» Exercise text:
☆ ☆ ☆
I had my first brush with certain death when I was seven years old. After weeks of riding my bike with training wheels, I decided to ask my father to take them off. My father, not being very handy, took forever to remove them. He fumbled with the screwdriver. He couldn’t find the proper wrench. I stood by practically bursting with anticipation. Finally he removed them and I leaped on. A few fits and starts, a lot of falls and finally—FREEDOM! I could now ride on my own. No need to ride in dreary circles in front of my house because I couldn’t keep up with the big kids. Now I was a big kid.
Bikes not only represented freedom but status as well. Mine unfortunately pegged me as refugee from Eastern Europe. My parents, in their infinite cheapness, bought me a used bike. It might have been blue at one time, or green or even red for that matter. The dirt, grime, and rust obscured the original color. Still, it was a two wheeler. It could have been worse. My friend Earl Garland’s parents were only able to afford a girls bike for him. When he went riding down the street we used to yell out, “Earl the girl, Earl the girl!” I’m not sure if that was the catalyst, but the last I heard from him, he and his partner owned a decorating company in the San Francisco area.
Back in the fifties and sixties, we never wore a helmet. For anyone to even suggest that you wear a helmet would be looked upon as the village idiot. Our bikes were our horses when we played Usurpers and Native Americans (Cowboys and Indians). We had sword fights with sharpened sticks when we played knights in armor. No one, I repeat no one ever lost an eye. If you fell, you just got up, rubbed the gaping wound with a little dirt and played on. My friend Stan Shapiro once tied off a spurting artery with nothing more than some twine and a paper clip. He continued to play until lunch whereupon his mother whisked him to the hospital. I heard the doctor was very impressed with his surgical skills.
Oh--my near brush with certain death. I was riding about 120 miles per hour down Merritt Street in Bridgeport. I decided to take a turn at Pete Street, a street that ran perpendicular to Merritt. I tapped the brakes, and went into a full power slide. At the same time, unbeknownst to me, a car was traveling down Pete Street going at about 90 miles an hour. The closing speed was 210 miles per hour; a recipe for disaster. Out of the corner of my eye, I saw the car coming. I jammed on the brakes, gripped the handlebars tightly and went into the longest skid in the history of bike riding. The lady in the car hit her brakes. The screech was deafening. My tires threw up a huge plume of acrid grey smoke. I stopped. The lady stopped. We were less than two feet apart. The lady was white as a ghost. She jumped out of the car and started babbling incoherently. Well I thought it was incoherent until I figured out that she was talking in Polish. She had taken a look at my dilapidated bike and pegged me for an Eastern European refugee. I would have jumped off my bike but I was petrified with fright. After a few minutes I was finally able to move. I told the lady I was okay and slowly began to pedal back to my house. When I was halfway home I saw my mother running towards me. Apparently her mom radar was on and picked up a disturbance in the ozone that alerted her that her child was in mortal danger. I received another spugging; the simultaneous spanking and hugging. I love you, BAM! Don’t ever do that again, SMACK! You are grounded until you are thirty-five, POW!
After a few days I mounted up again. I wasn’t going to let a mere almost head on collision stop me from racing around the neighborhood. I looked certain death in the eye and walked away. Shaken, but not deterred!
☆ ☆ ☆
» Source material:
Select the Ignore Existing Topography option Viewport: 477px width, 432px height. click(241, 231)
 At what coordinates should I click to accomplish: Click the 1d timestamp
☆ ☆ ☆
» The problem:
According to the bike-riding memoir, what is a "spugging"?

» Response for this exercise:
A simultaneous spanking and hugging.